传送门:729. My Calendar II

Problem:

Implement a MyCalendarTwo class to store your events. A new event can be added if adding the event will not cause a triple booking. Your class will have one method, book(int start, int end). Formally, this represents a booking on the half open interval [start, end), the range of real numbers x such that start <= x < end. A triple booking happens when three events have some non-empty intersection (ie., there is some time that is common to all 3 events.) For each call to the method MyCalendar.book, return true if the event can be added to the calendar successfully without causing a triple booking. Otherwise, return false and do not add the event to the calendar. Your class will be called like this: MyCalendar cal = new MyCalendar(); MyCalendar.book(start, end)

Example 1:

MyCalendar(); MyCalendar.book(10, 20); // returns true MyCalendar.book(50, 60); // returns true MyCalendar.book(10, 40); // returns true MyCalendar.book(5, 15); // returns false MyCalendar.book(5, 10); // returns true MyCalendar.book(25, 55); // returns true Explanation: The first two events can be booked. The third event can be double booked. The fourth event (5, 15) can’t be booked, because it would result in a triple booking. The fifth event (5, 10) can be booked, as it does not use time 10 which is already double booked.
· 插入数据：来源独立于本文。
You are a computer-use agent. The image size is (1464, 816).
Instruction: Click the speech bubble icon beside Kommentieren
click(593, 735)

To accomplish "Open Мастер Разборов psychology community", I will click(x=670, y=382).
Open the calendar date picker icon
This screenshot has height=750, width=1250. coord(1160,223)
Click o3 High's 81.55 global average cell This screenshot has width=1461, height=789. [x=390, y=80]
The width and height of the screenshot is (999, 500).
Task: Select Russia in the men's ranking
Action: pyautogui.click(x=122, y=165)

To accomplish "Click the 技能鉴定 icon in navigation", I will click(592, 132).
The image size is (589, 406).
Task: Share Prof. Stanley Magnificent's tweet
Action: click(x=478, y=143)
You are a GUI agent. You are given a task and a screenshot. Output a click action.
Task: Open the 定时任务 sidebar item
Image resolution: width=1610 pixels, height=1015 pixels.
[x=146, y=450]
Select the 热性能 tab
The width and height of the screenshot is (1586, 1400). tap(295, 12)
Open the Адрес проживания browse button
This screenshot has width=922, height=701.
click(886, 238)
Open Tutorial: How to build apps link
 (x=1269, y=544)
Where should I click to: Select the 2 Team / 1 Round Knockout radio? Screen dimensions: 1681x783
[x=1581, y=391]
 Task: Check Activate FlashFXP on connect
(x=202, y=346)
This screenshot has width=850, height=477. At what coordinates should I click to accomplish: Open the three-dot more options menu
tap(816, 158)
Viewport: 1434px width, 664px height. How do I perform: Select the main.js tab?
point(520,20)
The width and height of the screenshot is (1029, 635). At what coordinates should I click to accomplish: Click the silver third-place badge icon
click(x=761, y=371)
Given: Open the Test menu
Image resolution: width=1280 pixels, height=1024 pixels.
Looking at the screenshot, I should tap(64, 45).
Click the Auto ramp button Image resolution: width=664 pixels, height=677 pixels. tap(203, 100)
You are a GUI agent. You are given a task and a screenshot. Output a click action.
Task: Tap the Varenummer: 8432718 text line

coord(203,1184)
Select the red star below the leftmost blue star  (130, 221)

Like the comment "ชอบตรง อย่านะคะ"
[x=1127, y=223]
The sixth event (25, 55) can be booked, as the time in [25, 40) will be double booked with the third event; the time [40, 50) will be single booked, and the time [50, 55) will be double booked with the second event.

Note:

The number of calls to MyCalendar.book per test case will be at most 1000.

In calls to MyCalendar.book(start, end), start and end are integers in the range [0, 10^9].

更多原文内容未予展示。